* _What is expected_: Copy these lines word for word.

[Extracted data lines]

=======

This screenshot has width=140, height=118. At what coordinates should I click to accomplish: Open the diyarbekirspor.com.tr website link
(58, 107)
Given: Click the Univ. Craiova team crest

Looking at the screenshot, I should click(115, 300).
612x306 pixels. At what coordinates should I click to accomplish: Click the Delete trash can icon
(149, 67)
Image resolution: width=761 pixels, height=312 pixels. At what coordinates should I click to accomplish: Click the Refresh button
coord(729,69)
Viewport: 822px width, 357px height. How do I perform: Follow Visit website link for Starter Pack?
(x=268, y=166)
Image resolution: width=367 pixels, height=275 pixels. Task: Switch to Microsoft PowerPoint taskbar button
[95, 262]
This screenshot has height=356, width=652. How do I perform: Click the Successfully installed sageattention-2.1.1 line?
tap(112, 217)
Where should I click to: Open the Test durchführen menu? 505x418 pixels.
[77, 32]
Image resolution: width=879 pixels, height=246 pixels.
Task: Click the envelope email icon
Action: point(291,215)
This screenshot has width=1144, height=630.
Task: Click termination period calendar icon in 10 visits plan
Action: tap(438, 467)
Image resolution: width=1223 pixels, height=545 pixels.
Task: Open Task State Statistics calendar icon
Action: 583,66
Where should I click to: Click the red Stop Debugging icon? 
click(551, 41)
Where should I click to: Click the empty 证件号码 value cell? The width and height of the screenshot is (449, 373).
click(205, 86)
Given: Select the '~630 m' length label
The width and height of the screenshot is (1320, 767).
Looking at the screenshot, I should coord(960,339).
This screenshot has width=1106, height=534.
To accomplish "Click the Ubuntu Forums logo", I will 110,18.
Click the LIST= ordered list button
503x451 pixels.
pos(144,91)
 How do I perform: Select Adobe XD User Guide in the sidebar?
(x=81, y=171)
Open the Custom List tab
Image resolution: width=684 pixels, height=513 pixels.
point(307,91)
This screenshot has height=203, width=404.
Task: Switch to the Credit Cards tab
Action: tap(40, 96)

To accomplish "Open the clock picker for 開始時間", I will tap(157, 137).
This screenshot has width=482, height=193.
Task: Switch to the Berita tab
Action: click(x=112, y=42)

=======

* _Solution to the exercise_:
This screenshot has width=140, height=118. At what coordinates should I click to accomplish: Open the diyarbekirspor.com.tr website link
(58, 107)
Given: Click the Univ. Craiova team crest

Looking at the screenshot, I should click(115, 300).
612x306 pixels. At what coordinates should I click to accomplish: Click the Delete trash can icon
(149, 67)
Image resolution: width=761 pixels, height=312 pixels. At what coordinates should I click to accomplish: Click the Refresh button
coord(729,69)
Viewport: 822px width, 357px height. How do I perform: Follow Visit website link for Starter Pack?
(x=268, y=166)
Image resolution: width=367 pixels, height=275 pixels. Task: Switch to Microsoft PowerPoint taskbar button
[95, 262]
This screenshot has height=356, width=652. How do I perform: Click the Successfully installed sageattention-2.1.1 line?
tap(112, 217)
Where should I click to: Open the Test durchführen menu? 505x418 pixels.
[77, 32]
Image resolution: width=879 pixels, height=246 pixels.
Task: Click the envelope email icon
Action: point(291,215)
This screenshot has width=1144, height=630.
Task: Click termination period calendar icon in 10 visits plan
Action: tap(438, 467)
Image resolution: width=1223 pixels, height=545 pixels.
Task: Open Task State Statistics calendar icon
Action: 583,66
Where should I click to: Click the red Stop Debugging icon? 
click(551, 41)
Where should I click to: Click the empty 证件号码 value cell? The width and height of the screenshot is (449, 373).
click(205, 86)
Given: Select the '~630 m' length label
The width and height of the screenshot is (1320, 767).
Looking at the screenshot, I should coord(960,339).
This screenshot has width=1106, height=534.
To accomplish "Click the Ubuntu Forums logo", I will 110,18.
Click the LIST= ordered list button
503x451 pixels.
pos(144,91)
 How do I perform: Select Adobe XD User Guide in the sidebar?
(x=81, y=171)
Open the Custom List tab
Image resolution: width=684 pixels, height=513 pixels.
point(307,91)
This screenshot has height=203, width=404.
Task: Switch to the Credit Cards tab
Action: tap(40, 96)

To accomplish "Open the clock picker for 開始時間", I will tap(157, 137).
This screenshot has width=482, height=193.
Task: Switch to the Berita tab
Action: click(x=112, y=42)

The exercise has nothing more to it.